• [REQUIREMENT]
Among the entries below, find the lines with the word "will" and return them.

• [DATA RECORDS]
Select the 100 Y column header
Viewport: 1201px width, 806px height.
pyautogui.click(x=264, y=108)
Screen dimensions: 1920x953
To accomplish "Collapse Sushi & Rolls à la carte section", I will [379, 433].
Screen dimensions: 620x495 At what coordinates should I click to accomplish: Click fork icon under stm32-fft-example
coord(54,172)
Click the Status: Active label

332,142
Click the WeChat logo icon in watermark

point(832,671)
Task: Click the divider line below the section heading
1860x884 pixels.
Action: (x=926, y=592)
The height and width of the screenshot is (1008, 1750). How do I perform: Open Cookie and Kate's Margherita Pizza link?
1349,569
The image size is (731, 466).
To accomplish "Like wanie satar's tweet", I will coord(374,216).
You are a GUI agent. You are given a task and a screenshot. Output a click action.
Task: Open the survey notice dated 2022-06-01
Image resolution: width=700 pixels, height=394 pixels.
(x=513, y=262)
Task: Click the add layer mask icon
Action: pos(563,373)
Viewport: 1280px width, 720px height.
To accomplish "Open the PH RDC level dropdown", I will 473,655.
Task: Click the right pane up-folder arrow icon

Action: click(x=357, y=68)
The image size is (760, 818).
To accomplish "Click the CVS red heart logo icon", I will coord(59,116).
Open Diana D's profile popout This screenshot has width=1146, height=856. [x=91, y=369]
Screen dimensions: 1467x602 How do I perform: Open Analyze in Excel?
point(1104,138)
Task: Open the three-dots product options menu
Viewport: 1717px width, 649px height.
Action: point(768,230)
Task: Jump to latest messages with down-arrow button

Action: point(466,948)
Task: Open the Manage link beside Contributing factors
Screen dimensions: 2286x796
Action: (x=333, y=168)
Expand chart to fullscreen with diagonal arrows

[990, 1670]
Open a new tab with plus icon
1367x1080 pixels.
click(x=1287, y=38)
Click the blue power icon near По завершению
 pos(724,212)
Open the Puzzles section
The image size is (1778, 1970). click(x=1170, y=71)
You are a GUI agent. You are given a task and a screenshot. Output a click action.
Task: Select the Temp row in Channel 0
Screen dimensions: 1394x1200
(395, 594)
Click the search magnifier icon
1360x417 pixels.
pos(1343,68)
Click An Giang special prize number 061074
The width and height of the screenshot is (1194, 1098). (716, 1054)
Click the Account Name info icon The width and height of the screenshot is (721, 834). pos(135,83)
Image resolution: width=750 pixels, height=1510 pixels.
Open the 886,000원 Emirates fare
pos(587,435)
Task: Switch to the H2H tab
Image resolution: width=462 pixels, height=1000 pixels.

• [ANSWER FOR THE TASK]
To accomplish "Collapse Sushi & Rolls à la carte section", I will [379, 433].
To accomplish "Like wanie satar's tweet", I will coord(374,216).
To accomplish "Open the PH RDC level dropdown", I will 473,655.
To accomplish "Click the CVS red heart logo icon", I will coord(59,116).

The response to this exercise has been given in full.